Description
Poetry. This is a bilingual (English-Persian) collection of poems about cats by Stanley H. Barkan, translated into Persian by Sepideh Zamani and edited by Joan and John Digby. "I have always loved cats. I ve been called The Catman of Merrick. Two of my cats were housecats: Pyewacket, an all black cat, my familiar, who was hit-and-run killed by a wild teenager (I'm told by a witness), but, in my way of thinking, was taken in place of my daughter, who was in the hospital for three operations regarding her having four kidneys, two of which became nephritic; and Pumpernickel, who was a very large bushy-tailed Maine Coon, who, when I walked with him on a leash, cats stopped, backed up, wondering 'What in hell is that?' She and her boyfriend Tawney are buried in my backyard. The other cats I counted as mine were two feral litters by Dorothy: First, Nero & Oreo; then Chico, Groucho, Harpo, and Zeppo. After Chico, Groucho, and Zeppo left early on to find their own territories, Harpo and Dorothy stayed. Dorothy, who was quite old by then, went out into a stormy night and never returned. Harpo, years later, the same. Now I'm unhappily catless in Merrick, seeking a kitten to be totally housebound like my daughter's cat. I'm truly grateful to Sepideh Zamani for selecting the cat poems in this edition for translating into Persian. I'm also most grateful to Joan and John Digby, both cat lovers (consider the name of their press) for agreeing to publish PUMPERNICKEL."—Stanley H. Barkan, from the Preface
Author Bio
Stanley H. Barkan, born in Brooklyn, New York, is a poet, translator, editor, and publisher. He grew up in East New York among many who fled Nazi-dominated Europe. He was fascinated by the languages they spoke and the stories they told of how and why they left Europe. This interest in other languages formed the basis of his life and work as a cross- culturalist, avidly seeking to learn languages. Throughout Barkan's 27 years as a teacher in the New York high school system, he acquainted himself with the poetry of many other-language poets, and, eventually, the works of great translators, like Gregory Rabassa, with whom he developed a singular friendship. Eventually, as a small press publisher, he published a number of other-language poets, in 59 different languages to date. His own poetry has been published in 25 different editions, in 28 different languages, including several bilingual ones (Bulgarian, Chinese, Italian, Polish, Romanian, Russian, and Spanish). The Dutch edition of AS YET UNBORN is his tenth different other- language edition. His most recent awards include: 2016 [Trapani, Sicily] L'Occhio di Scammacca (sculpture) Sicilian award; 2016 [in China] The Homer European Medal of Poetry and Art; 2018 [in Paris] Poetry Prize of European Academy of Sciences Arts and Literature. His latest books are More Mishpocheh (Swansea, Wales: The Seventh Quarry Press, 2018) and Wiersze wybrane [Selected Poems], translated into Polish by Adam Szyper & Tomasz Marek Sobieraj (Lodz, Poland: Editions Sur Ner, 2018).

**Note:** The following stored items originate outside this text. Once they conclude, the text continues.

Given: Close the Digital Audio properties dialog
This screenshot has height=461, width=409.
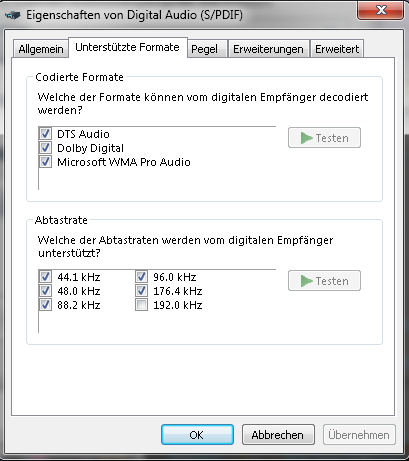Looking at the screenshot, I should [x=381, y=10].
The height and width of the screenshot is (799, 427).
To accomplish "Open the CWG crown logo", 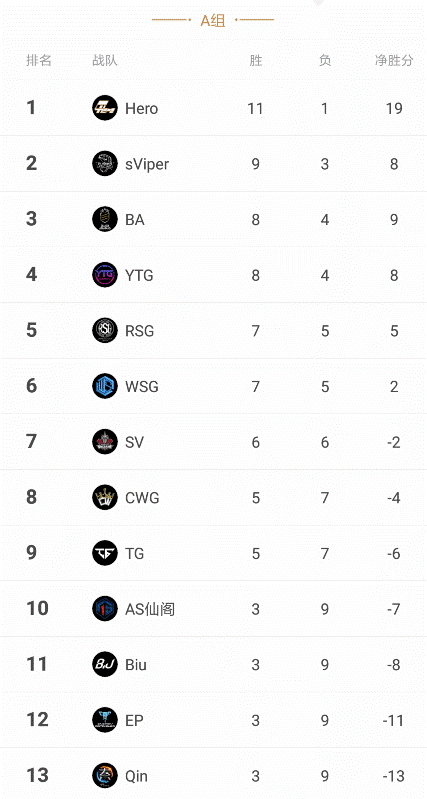I will (105, 497).
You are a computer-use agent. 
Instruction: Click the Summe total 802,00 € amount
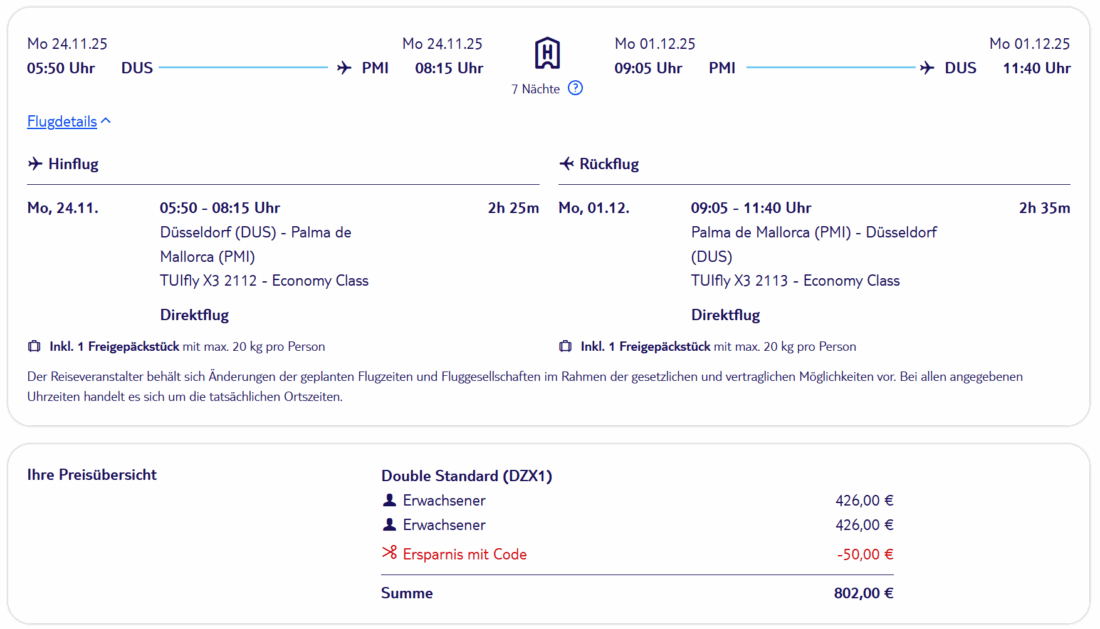click(863, 593)
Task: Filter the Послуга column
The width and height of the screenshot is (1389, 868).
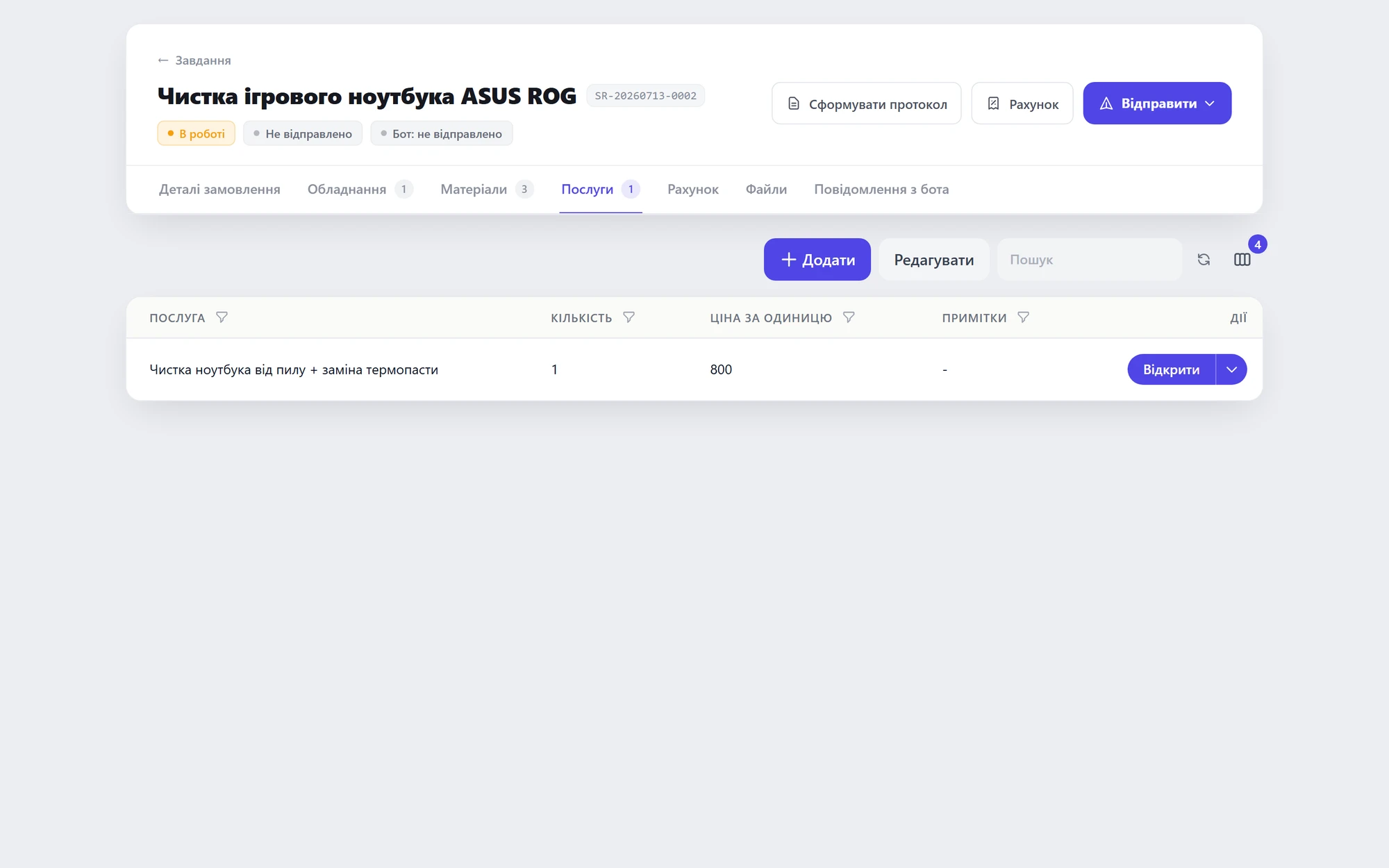Action: tap(222, 317)
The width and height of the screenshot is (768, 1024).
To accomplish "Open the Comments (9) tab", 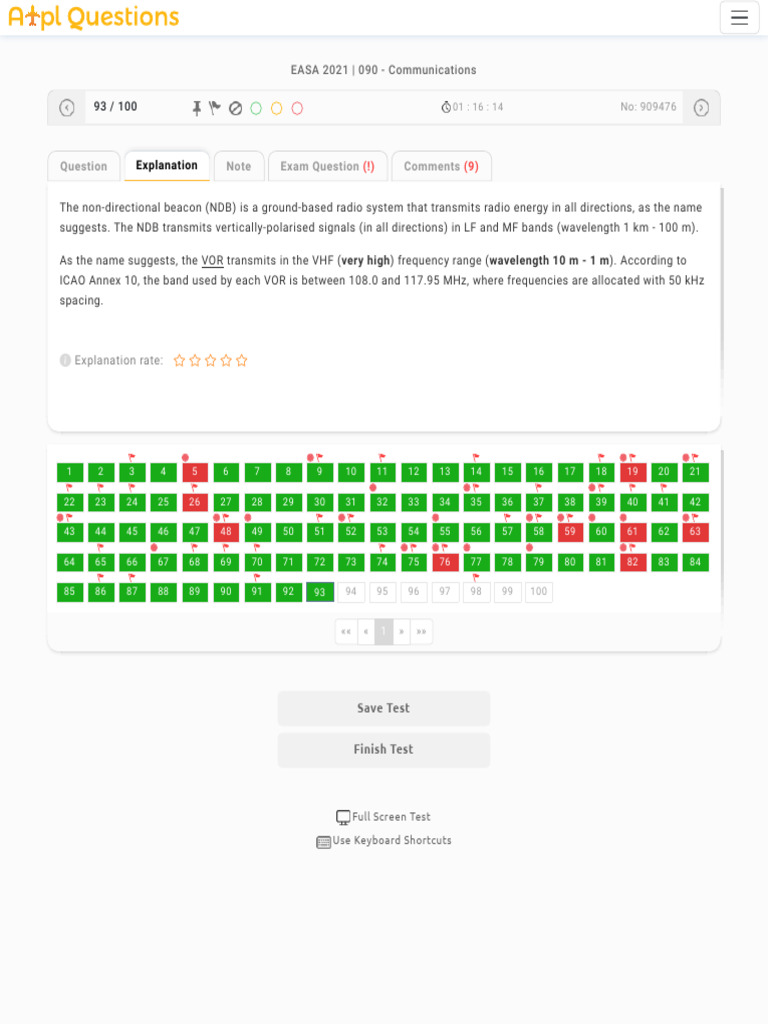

Author City: MERRICK, NY USA
Sepideh Zamani, born in Iran, graduated from law school in 1999 and moved to the United States a year later. Her essays, short stories, and novels focus on immigration, gender inequality, and the lives of ethnic and religious minorities under cultural cleansing and forced assimilation. Her book collections include: Barbuda, short stories, published in Persian in 2016; Ouroboros, her first novel, published in London in 2018; and Women Looking at the Sky, short stories, published in Persian in 2019.